In this lab we will further explore sklearn and NLTK's capabilities for processing text. We will use the 20 Newsgroup dataset, which is provided by sklearn.

In [1]:
import pandas as pd
import numpy as np
import matplotlib.pyplot as plt
import seaborn as sns

plt.style.use('ggplot')
sns.set(font_scale=1.5)
%config InlineBackend.figure_format = 'retina'
%matplotlib inline

In [2]:
# Getting the Sklearn Dataset
from sklearn.datasets import fetch_20newsgroups

### 1. Use the `fetch_20newsgroups` function to download a training and testing set.

Look up the [function documentation](http://scikit-learn.org/stable/datasets/twenty_newsgroups.html) for how to grab the data.

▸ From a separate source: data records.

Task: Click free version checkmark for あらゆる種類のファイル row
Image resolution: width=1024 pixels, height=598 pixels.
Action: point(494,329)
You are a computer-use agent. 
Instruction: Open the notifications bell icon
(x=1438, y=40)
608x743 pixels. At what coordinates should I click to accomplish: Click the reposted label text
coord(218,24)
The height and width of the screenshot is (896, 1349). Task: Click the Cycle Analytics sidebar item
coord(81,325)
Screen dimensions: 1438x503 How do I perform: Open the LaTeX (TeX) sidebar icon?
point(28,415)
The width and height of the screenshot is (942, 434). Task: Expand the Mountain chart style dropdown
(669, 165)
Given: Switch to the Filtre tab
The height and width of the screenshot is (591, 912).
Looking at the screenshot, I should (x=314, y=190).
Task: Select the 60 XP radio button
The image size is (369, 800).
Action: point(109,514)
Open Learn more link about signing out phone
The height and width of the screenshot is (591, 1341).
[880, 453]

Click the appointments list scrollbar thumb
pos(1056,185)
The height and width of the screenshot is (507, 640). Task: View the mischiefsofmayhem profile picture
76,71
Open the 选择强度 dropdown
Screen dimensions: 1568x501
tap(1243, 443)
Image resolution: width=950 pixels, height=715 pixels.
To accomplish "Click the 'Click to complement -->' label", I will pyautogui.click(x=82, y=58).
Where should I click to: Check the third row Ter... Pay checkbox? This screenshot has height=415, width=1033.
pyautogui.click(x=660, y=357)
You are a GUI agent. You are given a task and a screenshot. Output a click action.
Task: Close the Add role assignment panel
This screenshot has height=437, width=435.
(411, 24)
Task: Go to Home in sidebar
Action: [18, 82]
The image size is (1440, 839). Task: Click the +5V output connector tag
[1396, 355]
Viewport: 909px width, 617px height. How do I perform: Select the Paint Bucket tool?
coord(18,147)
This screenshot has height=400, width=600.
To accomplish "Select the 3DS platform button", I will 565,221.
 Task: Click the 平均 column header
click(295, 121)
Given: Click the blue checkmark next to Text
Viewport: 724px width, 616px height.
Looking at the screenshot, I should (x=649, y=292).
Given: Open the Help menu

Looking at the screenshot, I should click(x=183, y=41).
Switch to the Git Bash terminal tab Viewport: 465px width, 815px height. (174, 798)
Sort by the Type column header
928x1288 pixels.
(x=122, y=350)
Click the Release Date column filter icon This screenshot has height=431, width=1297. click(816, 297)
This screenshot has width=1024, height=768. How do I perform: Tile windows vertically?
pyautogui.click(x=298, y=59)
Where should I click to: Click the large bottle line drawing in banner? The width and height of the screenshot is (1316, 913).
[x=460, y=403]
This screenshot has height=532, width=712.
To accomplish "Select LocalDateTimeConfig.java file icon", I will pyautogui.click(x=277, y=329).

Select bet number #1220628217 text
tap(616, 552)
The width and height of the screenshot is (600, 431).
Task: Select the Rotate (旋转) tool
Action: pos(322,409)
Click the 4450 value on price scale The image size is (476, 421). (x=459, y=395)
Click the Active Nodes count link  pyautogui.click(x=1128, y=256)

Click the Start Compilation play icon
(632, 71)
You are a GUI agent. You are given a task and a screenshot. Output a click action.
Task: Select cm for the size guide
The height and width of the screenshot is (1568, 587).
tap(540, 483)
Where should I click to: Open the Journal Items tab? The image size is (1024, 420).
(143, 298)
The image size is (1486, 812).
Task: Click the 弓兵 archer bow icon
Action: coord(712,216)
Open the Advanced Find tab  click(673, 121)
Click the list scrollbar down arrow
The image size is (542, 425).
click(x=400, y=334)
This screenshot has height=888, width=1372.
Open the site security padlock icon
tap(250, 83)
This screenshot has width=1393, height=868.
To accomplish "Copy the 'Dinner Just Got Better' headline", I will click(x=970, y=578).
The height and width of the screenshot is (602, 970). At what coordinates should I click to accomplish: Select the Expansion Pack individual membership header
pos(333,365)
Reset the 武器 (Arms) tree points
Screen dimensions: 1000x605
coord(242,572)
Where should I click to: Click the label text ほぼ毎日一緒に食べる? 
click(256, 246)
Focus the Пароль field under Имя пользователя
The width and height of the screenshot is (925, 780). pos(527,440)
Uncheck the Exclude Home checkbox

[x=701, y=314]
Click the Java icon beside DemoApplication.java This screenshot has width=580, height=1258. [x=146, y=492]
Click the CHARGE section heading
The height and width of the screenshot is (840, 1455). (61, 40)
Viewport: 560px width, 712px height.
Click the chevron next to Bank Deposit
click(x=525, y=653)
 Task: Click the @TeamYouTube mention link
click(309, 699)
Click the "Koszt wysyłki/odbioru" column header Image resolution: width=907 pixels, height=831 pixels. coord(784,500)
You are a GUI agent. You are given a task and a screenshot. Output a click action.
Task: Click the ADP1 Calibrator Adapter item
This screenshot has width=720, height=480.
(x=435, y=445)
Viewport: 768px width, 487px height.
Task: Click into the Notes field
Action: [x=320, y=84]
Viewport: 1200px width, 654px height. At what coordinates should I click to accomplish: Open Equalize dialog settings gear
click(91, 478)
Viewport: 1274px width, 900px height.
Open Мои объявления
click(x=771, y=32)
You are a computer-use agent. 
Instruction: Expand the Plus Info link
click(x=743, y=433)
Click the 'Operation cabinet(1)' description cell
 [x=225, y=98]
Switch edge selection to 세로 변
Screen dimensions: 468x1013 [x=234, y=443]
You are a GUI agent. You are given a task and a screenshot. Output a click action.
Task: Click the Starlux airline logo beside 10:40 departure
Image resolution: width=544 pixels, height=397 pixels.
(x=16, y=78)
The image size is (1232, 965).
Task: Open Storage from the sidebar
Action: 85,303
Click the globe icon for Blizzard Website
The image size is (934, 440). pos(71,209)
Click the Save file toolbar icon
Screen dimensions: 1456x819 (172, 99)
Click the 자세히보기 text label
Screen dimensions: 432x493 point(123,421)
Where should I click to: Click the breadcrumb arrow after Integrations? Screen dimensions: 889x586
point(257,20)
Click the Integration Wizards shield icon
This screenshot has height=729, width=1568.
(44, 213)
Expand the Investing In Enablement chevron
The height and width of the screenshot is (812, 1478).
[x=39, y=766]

You should pull these categories:
- `alt.atheism`
- `talk.religion.misc`
- `comp.graphics`
- `sci.space`

Also remove the headers, footers, and quotes using the `remove` keyword argument of the function.

In [3]:
# Extracting Information from the Data's Dictionary format 
# Categories of emails we want
categories = [
    'alt.atheism',
    'talk.religion.misc',
    'comp.graphics',
    'sci.space',
]
# Setting training data
data_train = fetch_20newsgroups(subset='train', categories=categories,
                                shuffle=True, random_state=42,
                                remove=('headers', 'footers', 'quotes'))
# Setting testing data
data_test = fetch_20newsgroups(subset='test', categories=categories,
                               shuffle=True, random_state=42,
                               remove=('headers', 'footers', 'quotes'))

### 2. Data inspection

We have downloaded a few newsgroup categories and removed headers, footers and quotes.

Because this is an sklearn dataset, it comes with pre-split train and test sets (note we were able to call 'train' and 'test' in subset).

Let's inspect them.

1. What data type is `data_train`?
- What does `data_train` contain? 
- How many data points does `data_train` contain?
- How many data points of each category does `data_train` contain?
- Inspect the first data point, what does it look like?

In [4]:
data_train.target

array([1, 3, 2, ..., 1, 0, 1], dtype=int64)

In [5]:
# A:
df_train = pd.DataFrame({'text':data_train.data, 'category':data_train.target})
df_train.head()


Unnamed: 0,text,category
0,"Hi,\n\nI've noticed that if you only save a mo...",1
1,"\n\nSeems to be, barring evidence to the contr...",3
2,\n >In article <1993Apr19.020359.26996@sq.sq.c...,2
3,I have a request for those who would like to s...,0
4,AW&ST had a brief blurb on a Manned Lunar Exp...,2


In [6]:
len(df_train)

2034

In [7]:
df_train.category.value_counts()

2    593
1    584
0    480
3    377
Name: category, dtype: int64

### 3. Bag of Words model

Let's train a model using a simple count vectorizer.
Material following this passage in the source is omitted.